In Tibet, i gioielli tibetani non hanno solo una funzione estetica ma soprattutto simbolica.

La maggior parte dei gioielli è realizzato con pietre simboliche ed elementi organici entrambi selezionati per i loro poteri protettivi, taumaturgici e religiosi.

Sono amuleti e reliquiari che contengono formule magiche, incantesimi e preghiere. I pendenti-reliquiario si presentano sotto varie forme: rotonda, quadrata, ovale o a mandala e sono realizzati in oro, argento o rame. La superficie è spesso arricchita da decori simbolici eseguiti ad incisione o a sbalzo.

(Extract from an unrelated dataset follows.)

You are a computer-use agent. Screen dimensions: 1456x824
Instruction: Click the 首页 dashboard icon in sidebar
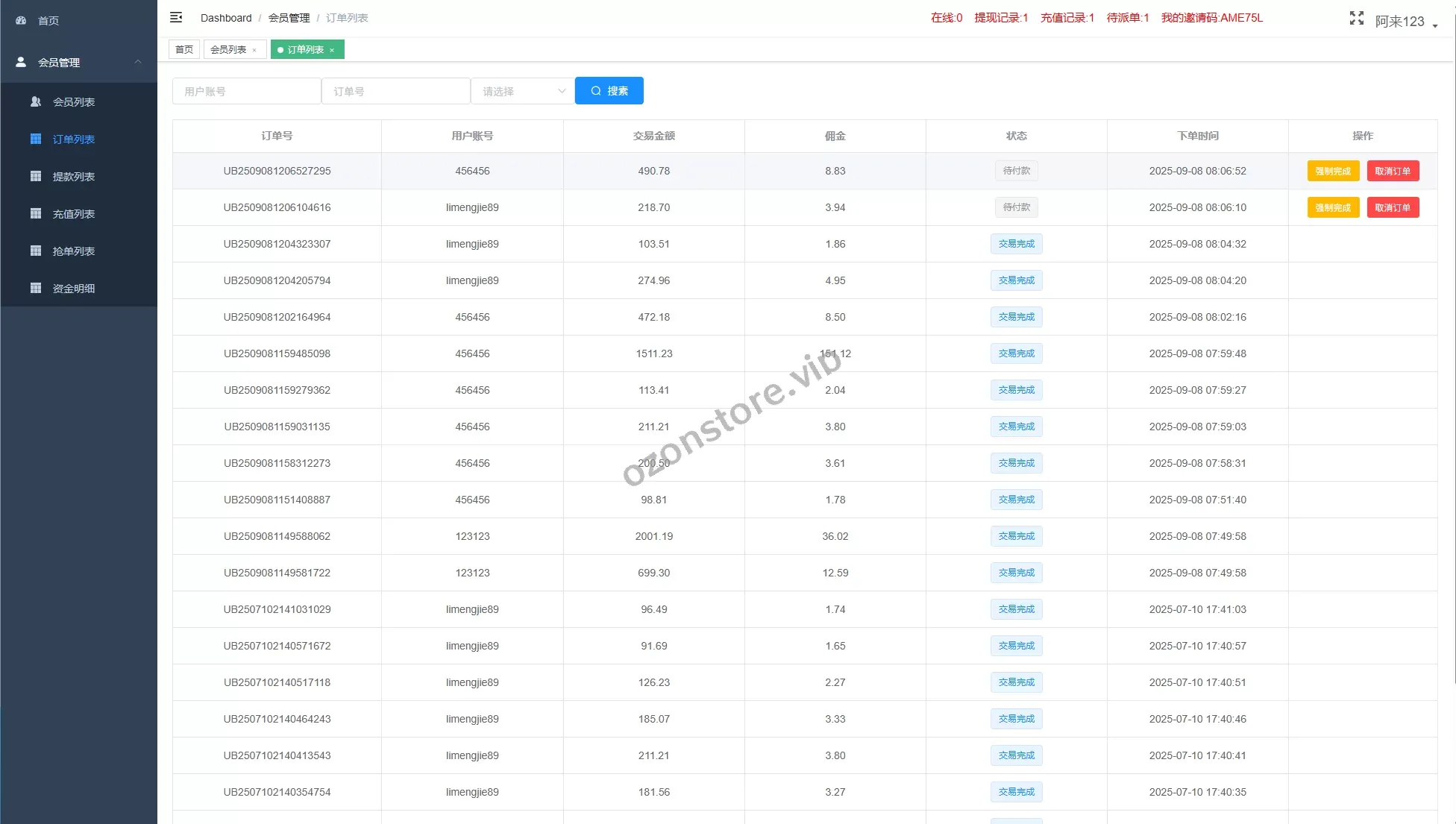pos(21,21)
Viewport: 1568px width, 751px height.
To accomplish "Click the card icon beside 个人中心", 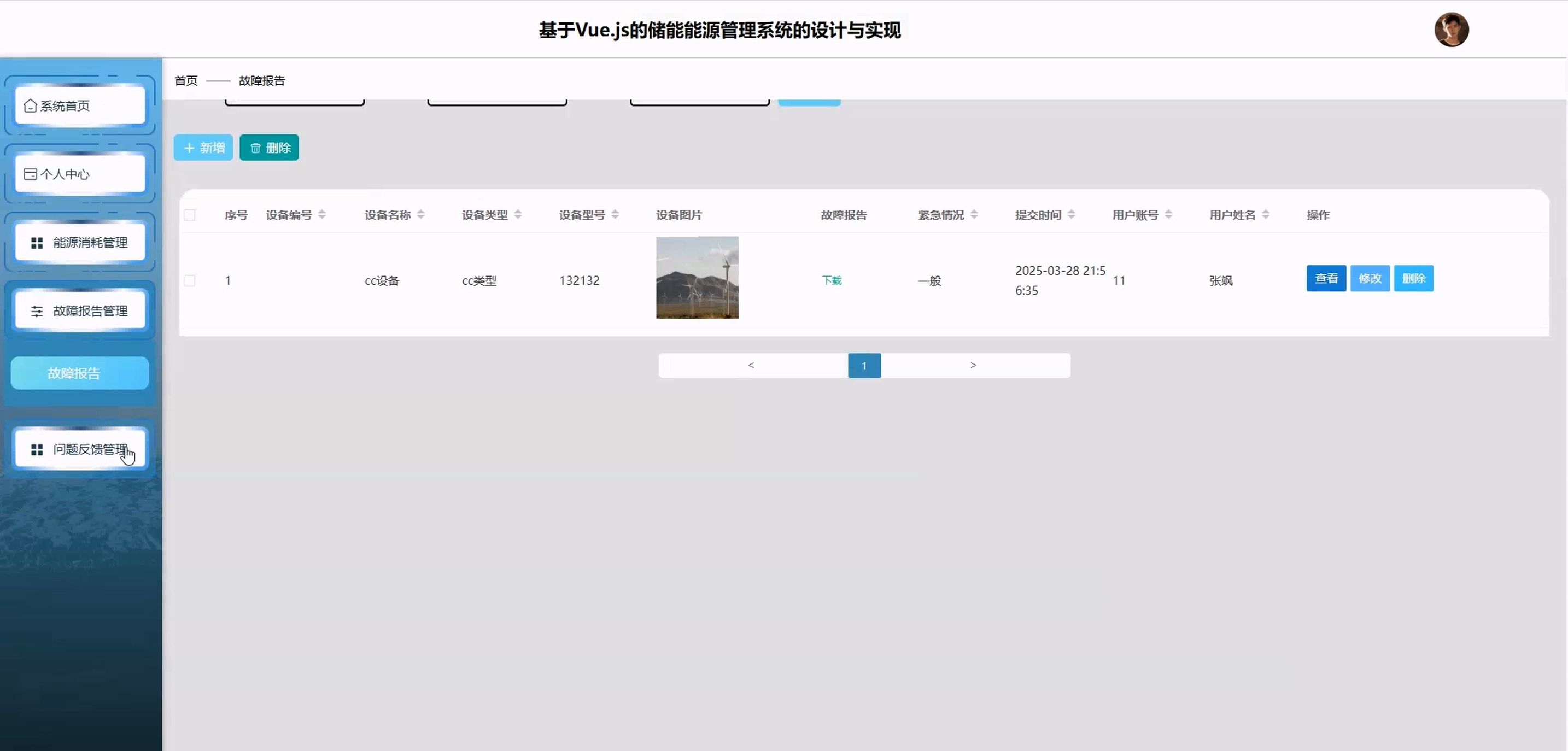I will click(30, 175).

Le collane possono assumere dimensioni veramente imponenti con grosse gemme come il corallo, l’ambra, il turchese, e l’agata bianca e nera.

Il corallo, molto apprezzato, conferisce forza e porta fortuna. La sua particolarità metamorfica e la sua relativa rarità lo hanno reso da sempre particolarmente prezioso e ricercato.

Fino dall’antichità la varietà più pregiata di corallo proveniva dal Mediterraneo, in Asia era considerata pietra sacra per eccellenza. Alcuni racconti narrano che posta sul capo ricoprisse il ruolo di intermediario tra l’uomo e il Dio

Marco Polo, nel XIII secolo, annotava che sia le donne che gli uomini usavano il corallo nelle collane, per adornare gli idoli e anche per le loro acconciature

Per i buddisti l’azzurro è il cielo mentre il rosso è la luce e, uniti assieme questi due simboli, richiamano l’insieme delle energie naturali.

Il turchese è infatti un altro dei materiali che non possono mancare nei gioielli tibetani , incastonato in sezioni di varia grandezza e forma per creare mosaici colorati e mandala.

Usato nelle collane, in lastre tagliate e lucidate in varie forme

Altra protagonista della gioielleria tibetana è l’ambra, resina fossile a cui sono attribuite capacità curative. L’ambra più ricercata, per la sua particolare tonalità di giallo, è quella proveniente dal Baltico, che arriva in Tibet attraverso la Russia ed il Turkestan.

Anche l’ambra viene utilizzata abbondantemente inserita sia nelle acconciature che nelle collane di dimensioni talvolta impressionanti.

I monaci tibetani non indossano generalmente gioielli se non un particolare “rosario” in grani di vario materiale, tenuto tra il polso e la mano per permettere di recitare i vari mantra.